Alors, entre le quotidien et l'international, entre l'été et l'année, il faut faire le grand écart. J'hésite à écrire parfois, "vanité !" , et plus souvent à poster. Parce que je ne sais pas parler de ce monde qui vient cogner. Que je ne voudrais pas me forcer à dire des conneries juste pour montrer que c'est présent.

Ne m'en veuillez donc pas si je continue de faire le grand écart, de ne parler que d'un aspect infime des choses, de la vie, de la mienne. Je crois toujours qu'il y a les sujets - limités- sur lesquels je peux écrire et tous les autres sur lesquels il faut avant tout que je lise.

jeudi 28 juillet 2016

mercredi 27 juillet 2016

#101 - Une bribe de matins rayés

Photos floues de lumière à travers les volets.
Collections de matins rayés.
Qualité médiocre des images.
Peu importe, elles garderont encloses dans leurs brouillards le goût de ces heures de vacance à laisser le soleil prendre de l'avance. 


jeudi 30 juin 2016

#100 - Une bribe de Po la pleine

Longtemps, porter le corset pour se tenir bien.
Sentir peu à peu que la peau suffit pour se tenir bien.

Recoudre celle qui, dans la voiture, derrière toute la ferraille, a toutes les audaces, et celle qui, à découvert, dans la nudité des plaines, se recroqueville derrière des nerfs et des replis de chair.
Et toutes les autres.


Derrières les pores, siffloter dans l'appeau.
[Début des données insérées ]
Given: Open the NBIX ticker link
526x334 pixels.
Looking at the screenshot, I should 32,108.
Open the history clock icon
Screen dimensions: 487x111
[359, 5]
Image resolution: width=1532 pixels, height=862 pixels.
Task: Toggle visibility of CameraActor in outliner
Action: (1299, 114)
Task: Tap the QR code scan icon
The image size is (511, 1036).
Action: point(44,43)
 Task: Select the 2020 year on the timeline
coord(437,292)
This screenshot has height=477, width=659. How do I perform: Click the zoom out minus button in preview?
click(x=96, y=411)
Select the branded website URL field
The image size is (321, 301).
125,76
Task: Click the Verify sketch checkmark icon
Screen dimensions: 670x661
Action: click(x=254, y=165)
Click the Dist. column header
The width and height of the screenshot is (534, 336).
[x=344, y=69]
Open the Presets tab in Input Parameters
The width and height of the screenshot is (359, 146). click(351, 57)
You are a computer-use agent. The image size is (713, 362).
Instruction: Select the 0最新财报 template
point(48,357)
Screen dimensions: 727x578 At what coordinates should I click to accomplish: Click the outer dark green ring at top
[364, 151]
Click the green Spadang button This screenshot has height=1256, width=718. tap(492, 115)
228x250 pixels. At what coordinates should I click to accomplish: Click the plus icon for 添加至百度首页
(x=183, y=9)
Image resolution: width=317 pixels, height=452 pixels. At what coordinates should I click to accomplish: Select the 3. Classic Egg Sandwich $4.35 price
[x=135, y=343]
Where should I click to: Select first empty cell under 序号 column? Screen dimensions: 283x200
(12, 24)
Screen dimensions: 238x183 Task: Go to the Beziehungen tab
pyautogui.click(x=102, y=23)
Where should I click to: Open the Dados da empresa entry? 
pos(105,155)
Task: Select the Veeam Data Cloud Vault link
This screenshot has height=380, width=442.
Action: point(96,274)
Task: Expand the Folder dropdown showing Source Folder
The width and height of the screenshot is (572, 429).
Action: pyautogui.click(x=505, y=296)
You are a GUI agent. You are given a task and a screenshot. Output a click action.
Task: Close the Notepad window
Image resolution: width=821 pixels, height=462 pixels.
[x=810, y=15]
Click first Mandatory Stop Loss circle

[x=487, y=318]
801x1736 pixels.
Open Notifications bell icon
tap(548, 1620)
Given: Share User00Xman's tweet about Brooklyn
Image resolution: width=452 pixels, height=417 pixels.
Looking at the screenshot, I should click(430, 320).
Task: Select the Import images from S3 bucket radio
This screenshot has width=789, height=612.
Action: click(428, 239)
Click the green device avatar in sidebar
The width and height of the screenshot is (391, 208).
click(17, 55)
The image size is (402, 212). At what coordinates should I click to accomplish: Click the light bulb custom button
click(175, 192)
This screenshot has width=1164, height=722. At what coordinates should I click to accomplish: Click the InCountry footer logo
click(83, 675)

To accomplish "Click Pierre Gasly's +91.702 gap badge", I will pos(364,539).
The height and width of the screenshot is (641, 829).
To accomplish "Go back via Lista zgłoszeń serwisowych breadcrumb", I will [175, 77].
Accourir.

mercredi 29 juin 2016

#99 - Une bribe dans la solitude des chants de supporters

Ca monte, cette chose là. Des cris et des chants prennent la rue et les tympans.
Ca monte dans la poitrine et dans la gorge.
Ca sautille d'une corde à l'autre, ça vocalise et ça amuse.
D'abord entraînant, on se laisse tirer par la manche.
Dans les pupilles, il y a le vert d'un autre temps.
Autour du verre, la main tenant
Curiosité, étranges coutumes, étranges vies, échanges de voix.

Et puis ça passe, ça se casse.
Et ça rappelle qu'on n'est pas de là non plus.
Toujours en dehors du cercle hurlant
Usurpation ! Hypocrisie !
La place encore en suspension
Les pieds en plein sur l'horion.

Autour, on lâche les corps, on délie les conventions.
Dedans, ça se rétracte, ça rapetisse
Le grand corset de fatigue tient ses lacets
Presse la poitrine  - Nimbostratus
Le canal bave sur les champs de coquelicots.
Pommettes, calicot.

Sortir les poumons de la mêlée,
Allez, allez,
Tu finiras par trouver
Allez,
Lève-toi,
Combat-le
Ce grand fracas, et l'ennui qui éteint tes épaules
Sans bruit, extirpe ton souffle et ta voix
Il reste des pavés pour faire briller ce qui se précipite sur les joues et les doigts
Jusqu'à la quiétude chérie qui t'attend à la porte.
Ne forcer personne, à commencer par soi
Allez, va
Vers cette solitude qui n'appartient qu'à toi.

Tu rafistoleras le souffle
Dans la solitude des bris de chansons.

vendredi 17 juin 2016

#98 - Une bribe des ciels

Trente-six cieux pas toujours bleus, pays pas imbécile où si souvent il pleut. A battre la campagne, abattue ou joyeuse, on voit les ciels se chasser, se poursuivre, se rendre, s'accoler ; On voit les orages illuminés, l'azur interminable, les nuages suspendus au sèche-linge, et les chagrins diluviens crachant sur la fenêtre. Et quand la nuit tombe sur l'étang constellé de moustiques, voilà un ciel moelleux, et confortable pour reposer ses yeux. 
Des cieux en bataille rangée, à pousser pour le règne. La journée de tournoi pour savoir quel ciel nous reviendra demain, tout fier d'être couronné de jour. 
Trente-six cieux et des poussières, sur les chemins. 

mercredi 15 juin 2016

#97 - Une bribe de fiction

"Lasse-moi sortir de là". 

Supplique dans les yeux du lecteur. De la lectrice. 
Lector, lectrix in fabula. Je n'a pas lu Eco, mais cela viendra. 
En attendant, je veux que l'on me berce, qu'on me porte sur son dos, et qu'on m'achemine ailleurs, un pas après l'autre. Je compte sur les livres. Les films et les séries, aussi. Fictions. Dans toutes leurs formes, leurs déformations. 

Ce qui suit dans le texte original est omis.